### Task brief:
Would you repeat the listing exactly but omit every picture?

Start of Block

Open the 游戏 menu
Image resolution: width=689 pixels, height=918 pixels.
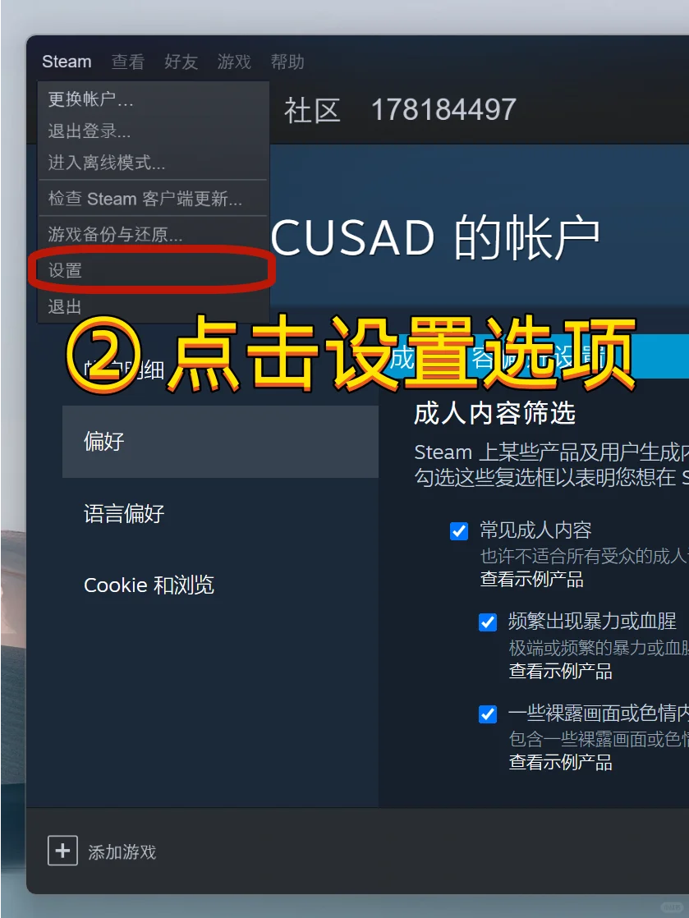pyautogui.click(x=234, y=62)
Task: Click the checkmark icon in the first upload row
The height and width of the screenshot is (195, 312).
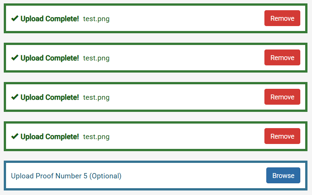Action: tap(15, 19)
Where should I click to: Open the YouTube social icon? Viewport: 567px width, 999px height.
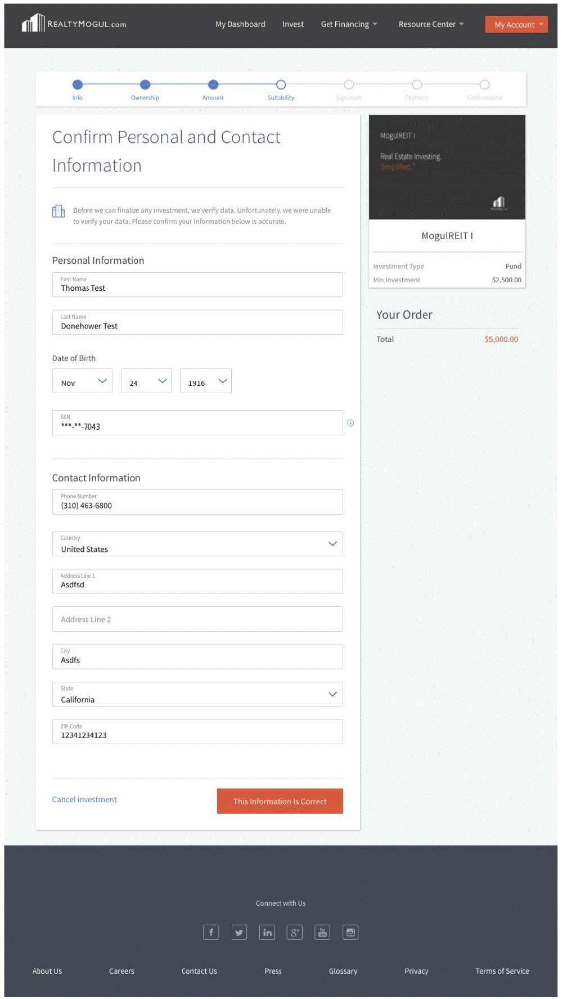322,932
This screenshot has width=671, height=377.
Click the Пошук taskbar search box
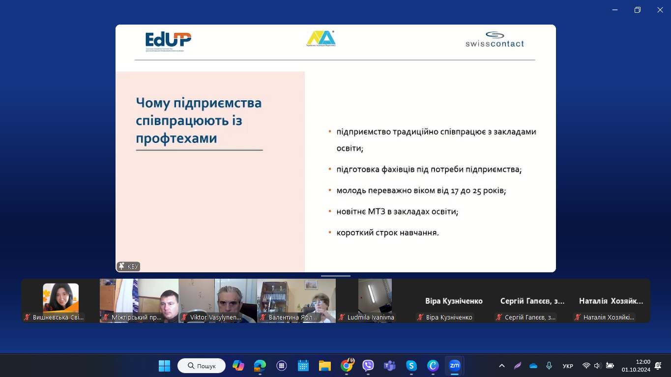[x=202, y=366]
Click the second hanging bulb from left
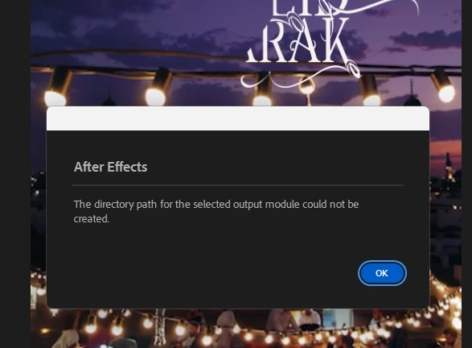The height and width of the screenshot is (348, 472). (157, 88)

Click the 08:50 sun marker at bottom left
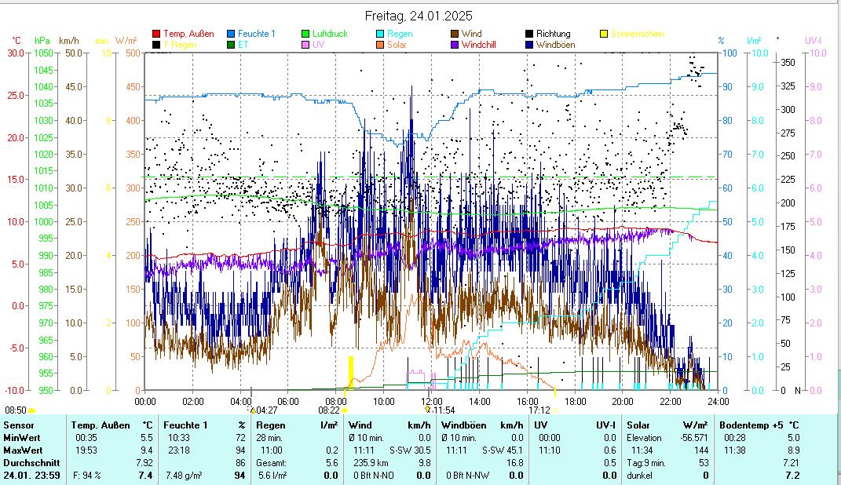coord(17,410)
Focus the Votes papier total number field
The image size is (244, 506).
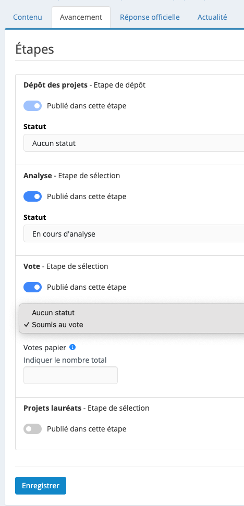point(71,375)
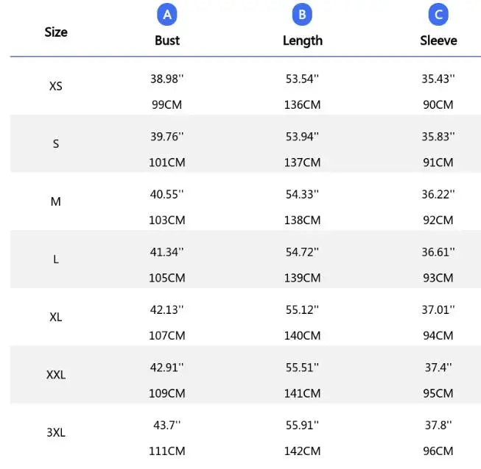This screenshot has height=469, width=481.
Task: Click the 138CM length value for M
Action: (302, 220)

End of Block

### Problem solution:
Open the 游戏 menu
Image resolution: width=689 pixels, height=918 pixels.
pyautogui.click(x=234, y=62)
Task: Click the checkmark icon in the first upload row
The height and width of the screenshot is (195, 312).
Action: tap(15, 19)
Where should I click to: Open the YouTube social icon? Viewport: 567px width, 999px height.
322,932
This screenshot has width=671, height=377.
Click the Пошук taskbar search box
[x=202, y=366]
Click the second hanging bulb from left
The height and width of the screenshot is (348, 472). (157, 88)

Click the 08:50 sun marker at bottom left
coord(17,410)
Focus the Votes papier total number field
The image size is (244, 506).
point(71,375)
This screenshot has height=469, width=481.
Task: Click the 138CM length value for M
Action: (302, 220)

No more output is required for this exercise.